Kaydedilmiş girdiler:
┌────────

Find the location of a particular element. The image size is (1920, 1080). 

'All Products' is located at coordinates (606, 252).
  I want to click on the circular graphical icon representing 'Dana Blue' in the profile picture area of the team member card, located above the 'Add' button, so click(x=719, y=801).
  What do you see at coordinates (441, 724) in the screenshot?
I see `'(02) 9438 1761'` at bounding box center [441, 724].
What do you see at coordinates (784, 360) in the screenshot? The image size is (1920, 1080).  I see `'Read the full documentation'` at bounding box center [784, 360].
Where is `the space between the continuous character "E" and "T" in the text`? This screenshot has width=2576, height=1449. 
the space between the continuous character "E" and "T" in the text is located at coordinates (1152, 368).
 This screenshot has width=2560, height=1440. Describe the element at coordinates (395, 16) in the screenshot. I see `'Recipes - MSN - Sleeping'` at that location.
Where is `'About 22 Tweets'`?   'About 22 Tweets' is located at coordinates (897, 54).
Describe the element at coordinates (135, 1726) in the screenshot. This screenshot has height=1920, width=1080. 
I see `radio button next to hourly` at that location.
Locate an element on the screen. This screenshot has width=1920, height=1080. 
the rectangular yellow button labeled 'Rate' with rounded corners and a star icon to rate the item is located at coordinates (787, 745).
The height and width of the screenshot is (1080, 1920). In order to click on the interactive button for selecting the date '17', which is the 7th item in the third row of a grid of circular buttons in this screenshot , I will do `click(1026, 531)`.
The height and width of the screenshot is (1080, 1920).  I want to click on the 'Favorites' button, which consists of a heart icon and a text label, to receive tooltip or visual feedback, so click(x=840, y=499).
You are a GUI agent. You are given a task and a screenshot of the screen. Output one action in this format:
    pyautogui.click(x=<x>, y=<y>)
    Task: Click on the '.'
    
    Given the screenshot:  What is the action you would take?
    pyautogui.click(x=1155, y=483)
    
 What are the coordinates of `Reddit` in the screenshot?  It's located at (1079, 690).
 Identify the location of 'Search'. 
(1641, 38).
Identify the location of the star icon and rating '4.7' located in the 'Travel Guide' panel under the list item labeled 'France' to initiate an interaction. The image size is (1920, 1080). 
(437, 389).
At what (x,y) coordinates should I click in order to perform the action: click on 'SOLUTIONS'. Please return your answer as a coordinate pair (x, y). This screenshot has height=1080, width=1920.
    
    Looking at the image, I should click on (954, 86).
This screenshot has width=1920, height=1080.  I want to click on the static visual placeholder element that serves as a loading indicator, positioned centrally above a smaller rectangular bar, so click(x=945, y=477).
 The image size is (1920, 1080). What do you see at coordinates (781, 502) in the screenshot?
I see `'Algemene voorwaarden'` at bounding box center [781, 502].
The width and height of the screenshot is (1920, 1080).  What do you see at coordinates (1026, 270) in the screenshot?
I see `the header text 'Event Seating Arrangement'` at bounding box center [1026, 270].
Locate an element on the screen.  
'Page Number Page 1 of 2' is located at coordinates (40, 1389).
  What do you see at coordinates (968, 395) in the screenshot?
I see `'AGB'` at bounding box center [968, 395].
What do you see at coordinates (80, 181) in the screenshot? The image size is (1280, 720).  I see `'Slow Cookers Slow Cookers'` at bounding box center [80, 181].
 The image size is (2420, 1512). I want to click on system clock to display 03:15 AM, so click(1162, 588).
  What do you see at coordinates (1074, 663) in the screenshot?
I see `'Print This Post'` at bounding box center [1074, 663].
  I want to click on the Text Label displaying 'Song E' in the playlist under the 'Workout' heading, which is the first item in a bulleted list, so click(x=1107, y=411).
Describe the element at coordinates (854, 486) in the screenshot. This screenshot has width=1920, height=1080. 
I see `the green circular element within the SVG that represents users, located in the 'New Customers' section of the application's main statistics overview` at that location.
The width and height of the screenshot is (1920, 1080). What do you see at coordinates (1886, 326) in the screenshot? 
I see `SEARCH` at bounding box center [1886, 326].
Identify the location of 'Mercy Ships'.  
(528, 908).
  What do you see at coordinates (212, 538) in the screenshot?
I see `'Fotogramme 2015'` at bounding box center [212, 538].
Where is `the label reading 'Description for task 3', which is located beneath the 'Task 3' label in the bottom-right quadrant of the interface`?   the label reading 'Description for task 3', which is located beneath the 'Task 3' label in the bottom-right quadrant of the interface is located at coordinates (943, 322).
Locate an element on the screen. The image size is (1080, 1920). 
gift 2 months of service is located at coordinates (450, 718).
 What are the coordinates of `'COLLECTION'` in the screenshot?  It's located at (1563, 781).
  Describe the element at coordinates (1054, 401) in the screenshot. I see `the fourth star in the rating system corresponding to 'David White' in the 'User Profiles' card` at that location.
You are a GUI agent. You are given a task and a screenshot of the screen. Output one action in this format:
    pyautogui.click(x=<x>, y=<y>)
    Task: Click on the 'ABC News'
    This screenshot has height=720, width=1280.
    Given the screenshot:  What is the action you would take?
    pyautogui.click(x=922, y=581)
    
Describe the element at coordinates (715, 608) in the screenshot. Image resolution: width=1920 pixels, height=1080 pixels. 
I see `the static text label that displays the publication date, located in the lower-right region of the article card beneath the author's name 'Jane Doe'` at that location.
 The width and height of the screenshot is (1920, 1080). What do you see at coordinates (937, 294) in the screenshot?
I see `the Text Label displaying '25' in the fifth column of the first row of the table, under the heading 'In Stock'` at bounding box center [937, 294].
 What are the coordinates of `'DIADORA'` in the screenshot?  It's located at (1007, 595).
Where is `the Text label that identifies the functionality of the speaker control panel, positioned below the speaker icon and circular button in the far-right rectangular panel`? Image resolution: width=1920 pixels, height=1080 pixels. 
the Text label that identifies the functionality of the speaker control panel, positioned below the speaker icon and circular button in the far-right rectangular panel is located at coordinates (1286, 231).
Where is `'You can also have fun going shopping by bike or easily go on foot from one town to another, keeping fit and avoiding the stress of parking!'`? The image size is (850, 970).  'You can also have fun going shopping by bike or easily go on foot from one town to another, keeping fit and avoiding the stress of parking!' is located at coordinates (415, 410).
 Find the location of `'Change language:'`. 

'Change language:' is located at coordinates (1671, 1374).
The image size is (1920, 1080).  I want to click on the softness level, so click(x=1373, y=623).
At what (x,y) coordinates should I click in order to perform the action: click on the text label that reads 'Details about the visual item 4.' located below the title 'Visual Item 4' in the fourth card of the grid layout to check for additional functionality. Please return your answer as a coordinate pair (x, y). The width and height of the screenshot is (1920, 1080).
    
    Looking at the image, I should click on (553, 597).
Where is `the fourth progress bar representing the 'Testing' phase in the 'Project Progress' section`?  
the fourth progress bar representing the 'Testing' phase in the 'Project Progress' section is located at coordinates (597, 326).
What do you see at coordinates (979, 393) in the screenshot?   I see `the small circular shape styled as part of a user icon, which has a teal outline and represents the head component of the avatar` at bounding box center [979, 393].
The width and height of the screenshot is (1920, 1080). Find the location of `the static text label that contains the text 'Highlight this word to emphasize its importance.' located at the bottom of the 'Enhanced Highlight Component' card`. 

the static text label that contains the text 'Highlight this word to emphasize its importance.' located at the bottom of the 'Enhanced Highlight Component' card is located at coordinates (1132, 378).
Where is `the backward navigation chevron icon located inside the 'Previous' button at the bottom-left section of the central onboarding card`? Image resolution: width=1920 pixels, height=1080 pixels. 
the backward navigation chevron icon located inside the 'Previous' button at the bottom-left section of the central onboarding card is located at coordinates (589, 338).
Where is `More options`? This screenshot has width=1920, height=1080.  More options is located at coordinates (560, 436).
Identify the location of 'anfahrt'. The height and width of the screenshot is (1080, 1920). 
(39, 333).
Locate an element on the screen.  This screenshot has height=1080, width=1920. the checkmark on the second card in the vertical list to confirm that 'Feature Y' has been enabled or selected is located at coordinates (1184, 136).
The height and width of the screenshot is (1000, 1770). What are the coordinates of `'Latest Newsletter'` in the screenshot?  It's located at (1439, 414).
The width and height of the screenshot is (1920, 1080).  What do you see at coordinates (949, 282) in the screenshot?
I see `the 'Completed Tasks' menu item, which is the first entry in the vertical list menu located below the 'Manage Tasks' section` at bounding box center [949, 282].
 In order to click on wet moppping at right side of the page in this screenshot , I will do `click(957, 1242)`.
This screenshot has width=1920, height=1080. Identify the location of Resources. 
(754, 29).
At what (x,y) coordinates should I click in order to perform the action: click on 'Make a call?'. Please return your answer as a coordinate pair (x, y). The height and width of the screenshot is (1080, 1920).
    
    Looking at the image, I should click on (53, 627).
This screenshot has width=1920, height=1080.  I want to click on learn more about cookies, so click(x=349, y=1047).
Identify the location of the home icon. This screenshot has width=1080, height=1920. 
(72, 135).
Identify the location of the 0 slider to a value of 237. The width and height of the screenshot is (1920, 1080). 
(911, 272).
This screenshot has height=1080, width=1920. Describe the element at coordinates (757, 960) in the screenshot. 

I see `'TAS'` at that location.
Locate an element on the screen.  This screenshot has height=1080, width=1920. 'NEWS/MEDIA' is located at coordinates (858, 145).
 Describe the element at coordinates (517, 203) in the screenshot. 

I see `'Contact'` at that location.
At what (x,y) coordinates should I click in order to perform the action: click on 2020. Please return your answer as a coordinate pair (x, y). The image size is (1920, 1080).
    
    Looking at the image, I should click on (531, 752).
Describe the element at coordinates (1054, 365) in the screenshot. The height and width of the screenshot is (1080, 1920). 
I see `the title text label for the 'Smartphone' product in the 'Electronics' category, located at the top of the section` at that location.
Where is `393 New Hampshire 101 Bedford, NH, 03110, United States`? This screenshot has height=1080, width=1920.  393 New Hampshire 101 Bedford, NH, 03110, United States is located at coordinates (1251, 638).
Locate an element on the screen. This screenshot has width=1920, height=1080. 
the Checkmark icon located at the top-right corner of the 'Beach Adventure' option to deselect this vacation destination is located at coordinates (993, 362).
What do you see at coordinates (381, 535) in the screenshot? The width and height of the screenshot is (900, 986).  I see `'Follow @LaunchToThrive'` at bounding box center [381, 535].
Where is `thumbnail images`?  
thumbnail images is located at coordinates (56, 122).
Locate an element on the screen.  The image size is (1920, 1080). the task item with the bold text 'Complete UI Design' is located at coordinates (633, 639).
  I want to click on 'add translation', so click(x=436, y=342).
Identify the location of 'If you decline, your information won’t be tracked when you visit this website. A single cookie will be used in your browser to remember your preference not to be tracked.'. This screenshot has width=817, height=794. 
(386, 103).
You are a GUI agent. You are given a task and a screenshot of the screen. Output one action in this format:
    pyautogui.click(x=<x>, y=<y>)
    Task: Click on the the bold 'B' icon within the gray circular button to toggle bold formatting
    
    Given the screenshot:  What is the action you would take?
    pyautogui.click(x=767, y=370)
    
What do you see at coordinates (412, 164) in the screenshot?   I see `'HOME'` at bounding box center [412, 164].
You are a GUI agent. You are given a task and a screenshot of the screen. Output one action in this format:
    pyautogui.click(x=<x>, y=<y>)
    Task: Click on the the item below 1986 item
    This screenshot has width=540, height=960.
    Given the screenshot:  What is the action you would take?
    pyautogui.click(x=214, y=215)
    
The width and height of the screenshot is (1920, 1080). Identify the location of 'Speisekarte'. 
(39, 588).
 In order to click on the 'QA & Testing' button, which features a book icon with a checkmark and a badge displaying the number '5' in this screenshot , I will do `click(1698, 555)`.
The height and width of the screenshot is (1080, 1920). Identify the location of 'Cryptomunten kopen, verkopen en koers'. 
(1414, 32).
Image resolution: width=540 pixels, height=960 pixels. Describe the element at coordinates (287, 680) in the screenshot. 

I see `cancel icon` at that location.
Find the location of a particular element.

└────────

"y). The image size is (1920, 1080)." ifadesinin geçtiği satırdan başlayıp "coordinates (633, 639)." ifadesinin geçtiği satıra kadar, iki uçtaki satırlar da dahil olmak üzere, bu satırları güncelle. "screenshot" yerine "screen capture" yaz, başka hiçbir şeyi değiştirme.

> _Çözülmüş alıştırma_:
At what (x,y) coordinates should I click in order to perform the action: click on 2020. Please return your answer as a coordinate pair (x, y). The image size is (1920, 1080).
    
    Looking at the image, I should click on (531, 752).
Describe the element at coordinates (1054, 365) in the screen capture. The height and width of the screen capture is (1080, 1920). 
I see `the title text label for the 'Smartphone' product in the 'Electronics' category, located at the top of the section` at that location.
Where is `393 New Hampshire 101 Bedford, NH, 03110, United States`? This screen capture has height=1080, width=1920.  393 New Hampshire 101 Bedford, NH, 03110, United States is located at coordinates (1251, 638).
Locate an element on the screen. This screen capture has width=1920, height=1080. 
the Checkmark icon located at the top-right corner of the 'Beach Adventure' option to deselect this vacation destination is located at coordinates (993, 362).
What do you see at coordinates (381, 535) in the screen capture? The width and height of the screen capture is (900, 986).  I see `'Follow @LaunchToThrive'` at bounding box center [381, 535].
Where is `thumbnail images`?  
thumbnail images is located at coordinates (56, 122).
Locate an element on the screen.  The image size is (1920, 1080). the task item with the bold text 'Complete UI Design' is located at coordinates (633, 639).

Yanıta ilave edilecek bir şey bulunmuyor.